## RECORDS PROVIDED
• • • •

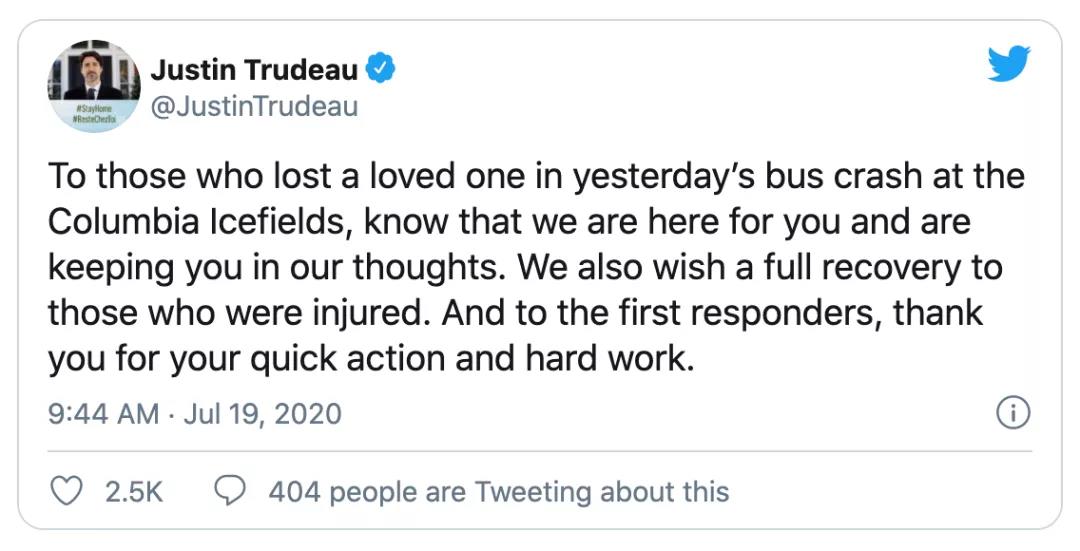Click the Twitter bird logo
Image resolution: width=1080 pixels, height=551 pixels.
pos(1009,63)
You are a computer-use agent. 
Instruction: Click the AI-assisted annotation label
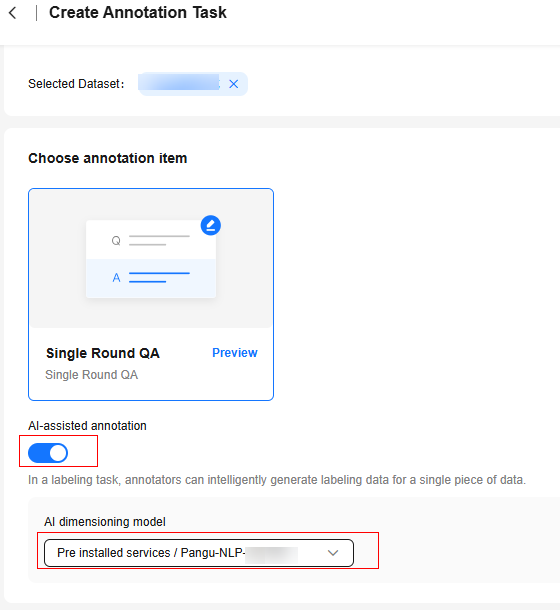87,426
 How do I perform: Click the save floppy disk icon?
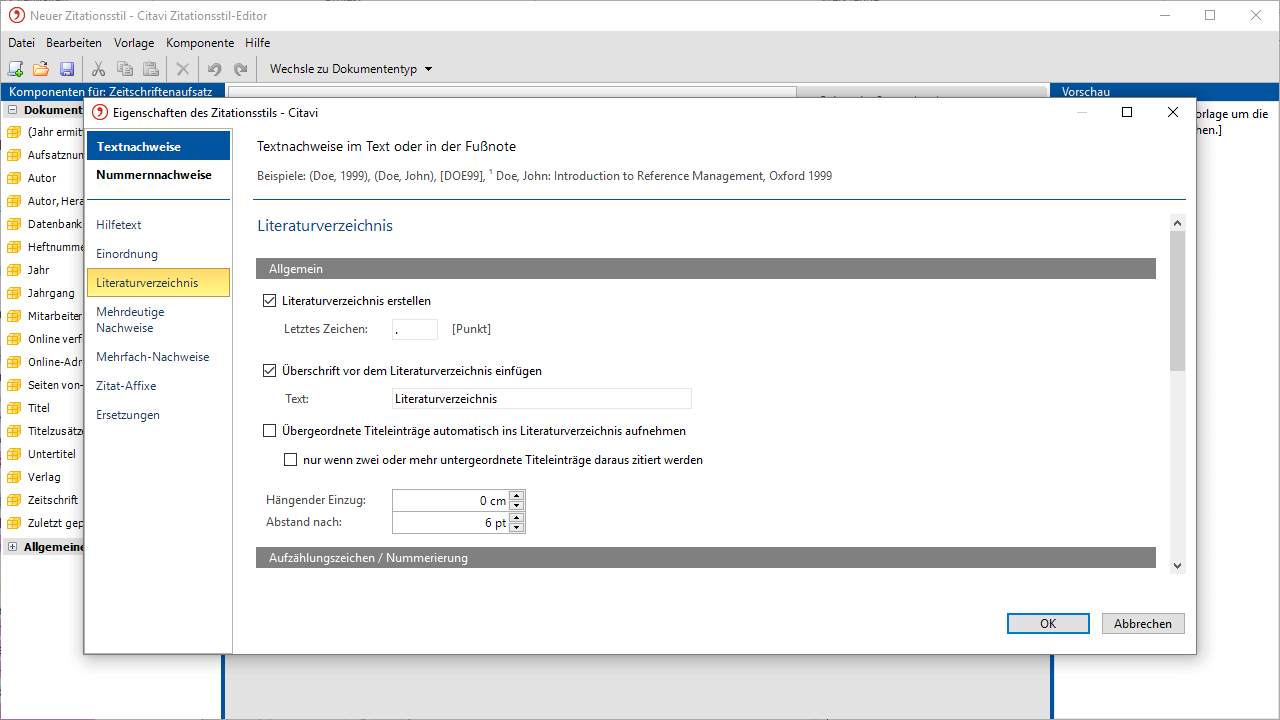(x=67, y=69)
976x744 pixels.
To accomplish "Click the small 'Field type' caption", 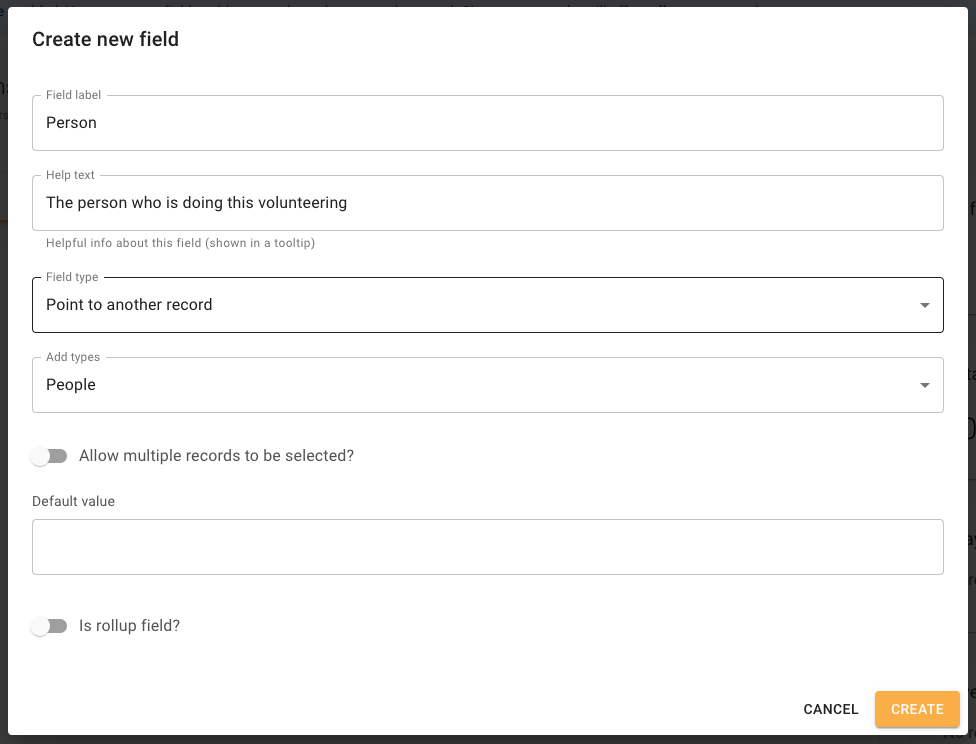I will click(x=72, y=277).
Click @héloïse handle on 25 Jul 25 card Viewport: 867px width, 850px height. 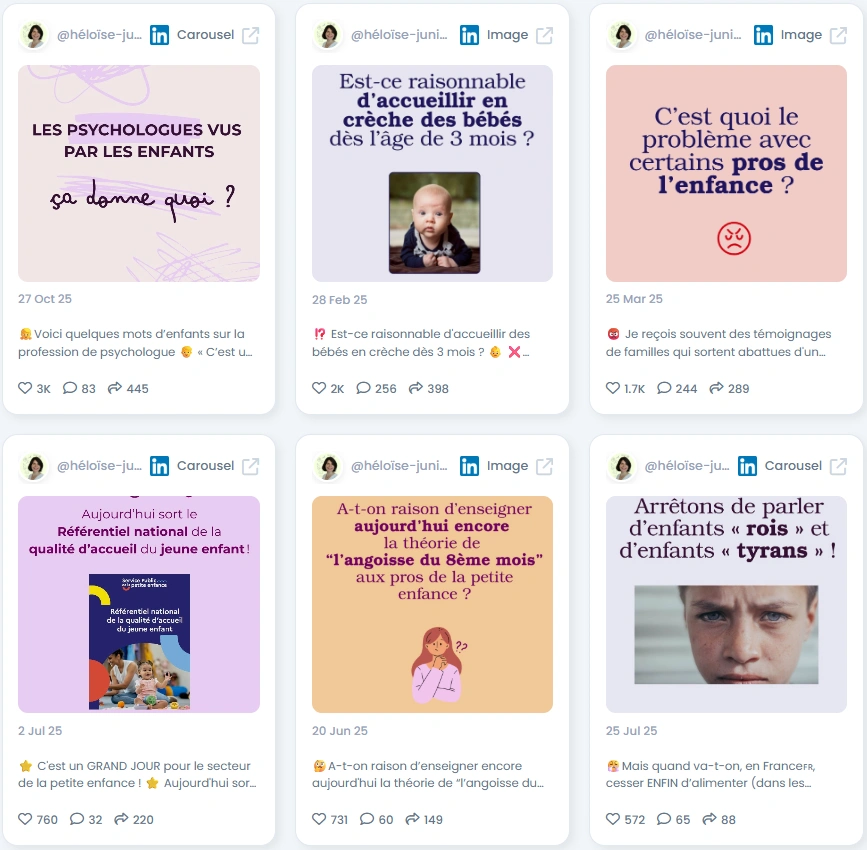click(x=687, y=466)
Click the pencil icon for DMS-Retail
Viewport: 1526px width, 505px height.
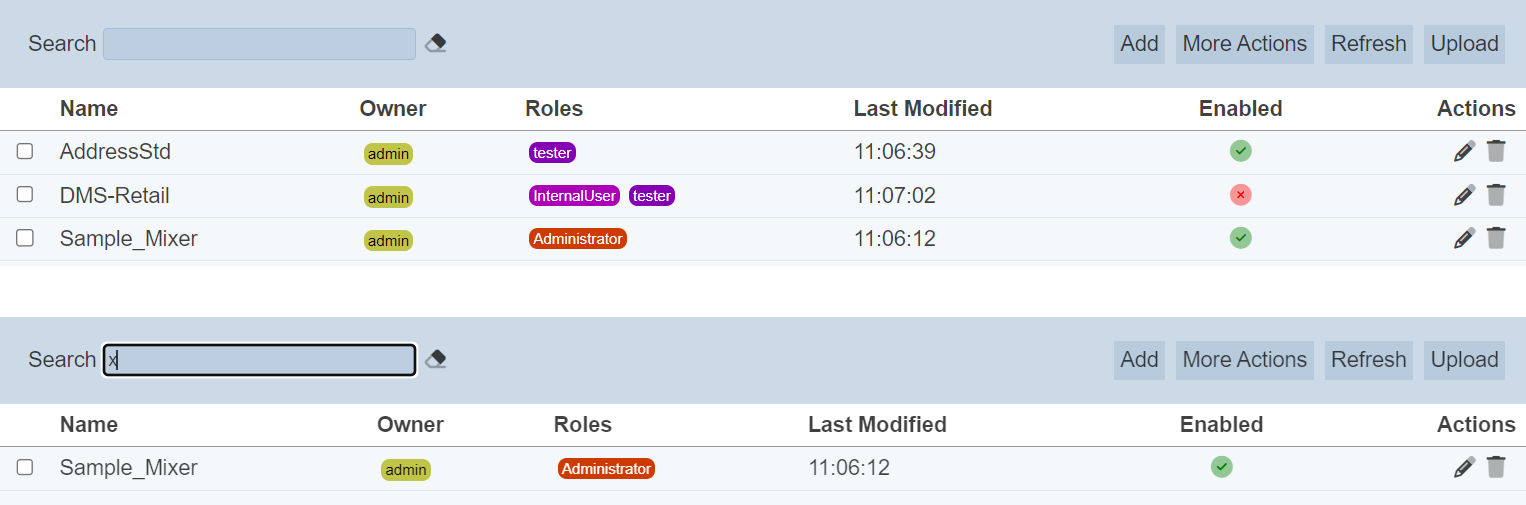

• • • •

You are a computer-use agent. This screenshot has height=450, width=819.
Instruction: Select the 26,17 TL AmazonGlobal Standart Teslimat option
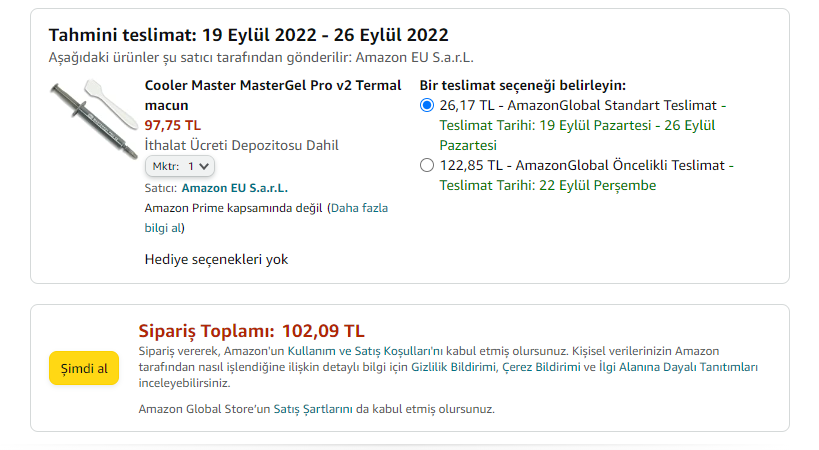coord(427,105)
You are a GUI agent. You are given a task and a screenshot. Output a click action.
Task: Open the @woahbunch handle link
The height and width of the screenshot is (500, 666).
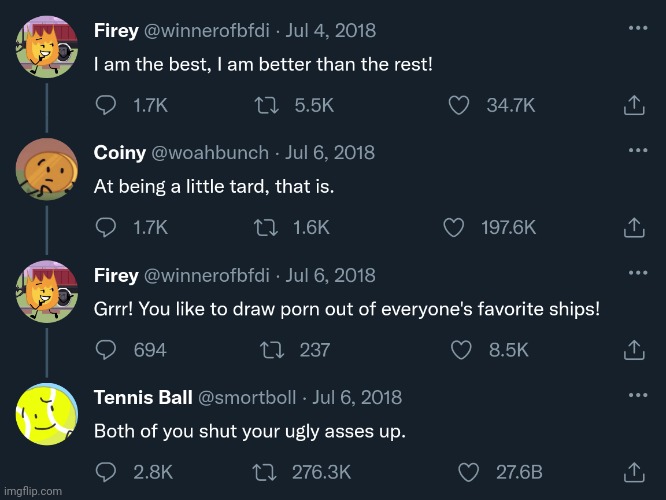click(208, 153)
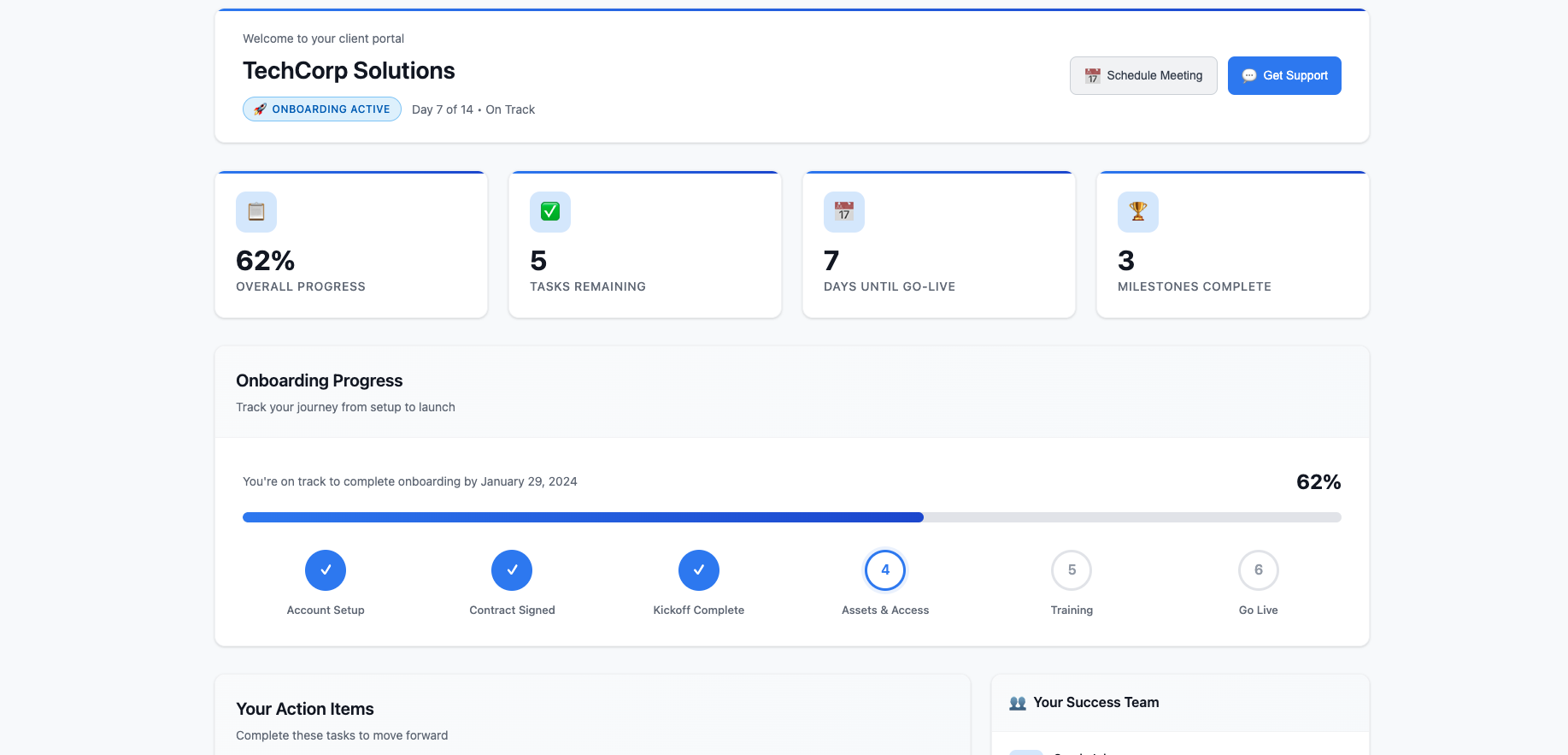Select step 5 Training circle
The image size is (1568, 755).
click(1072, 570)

• • • •

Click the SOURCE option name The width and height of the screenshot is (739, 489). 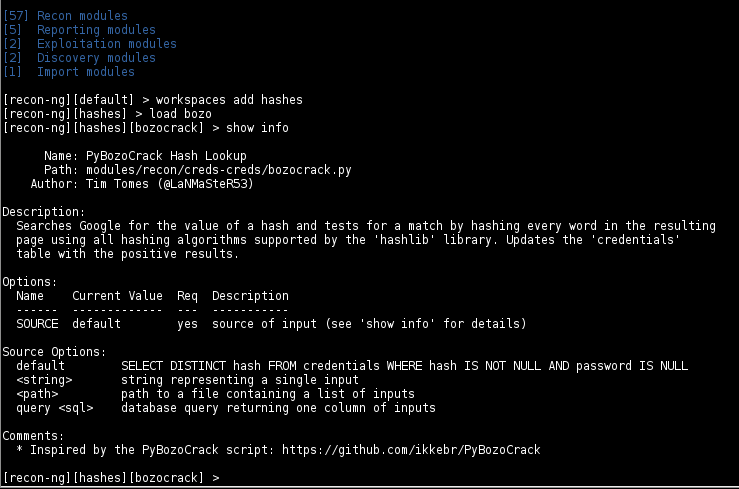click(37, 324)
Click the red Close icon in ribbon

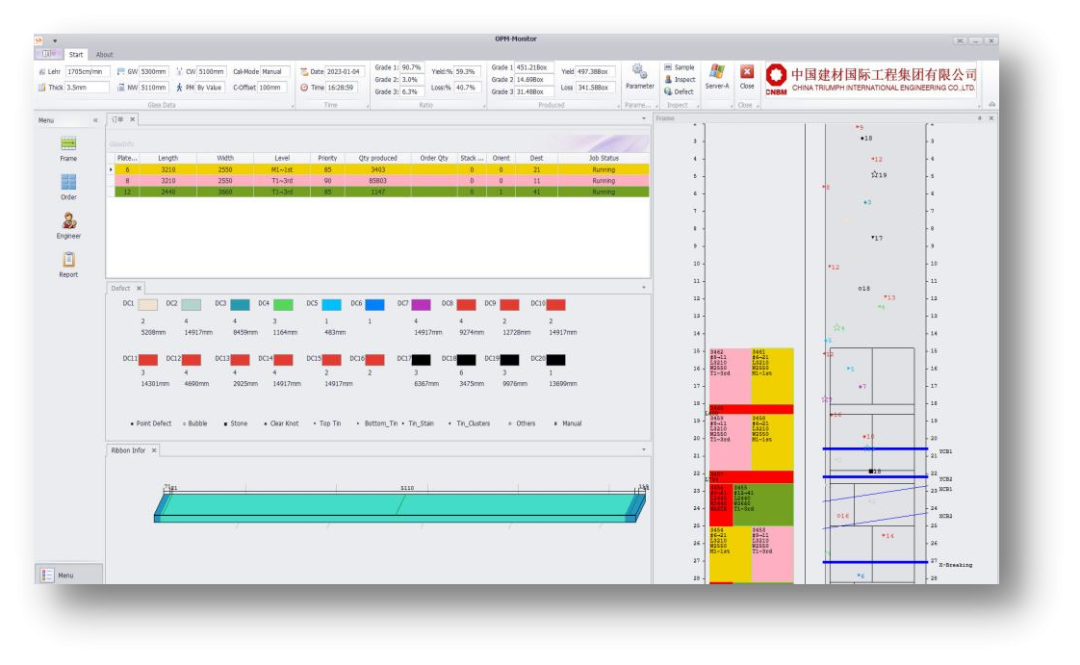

• • • •

## TASK INSTRUCTIONS
Every line with "computer" in it should be copied from the entries.

## REPLY TO THE TASK
You are a computer-use agent. 
You are a computer-use agent. This screenshot has height=450, width=819.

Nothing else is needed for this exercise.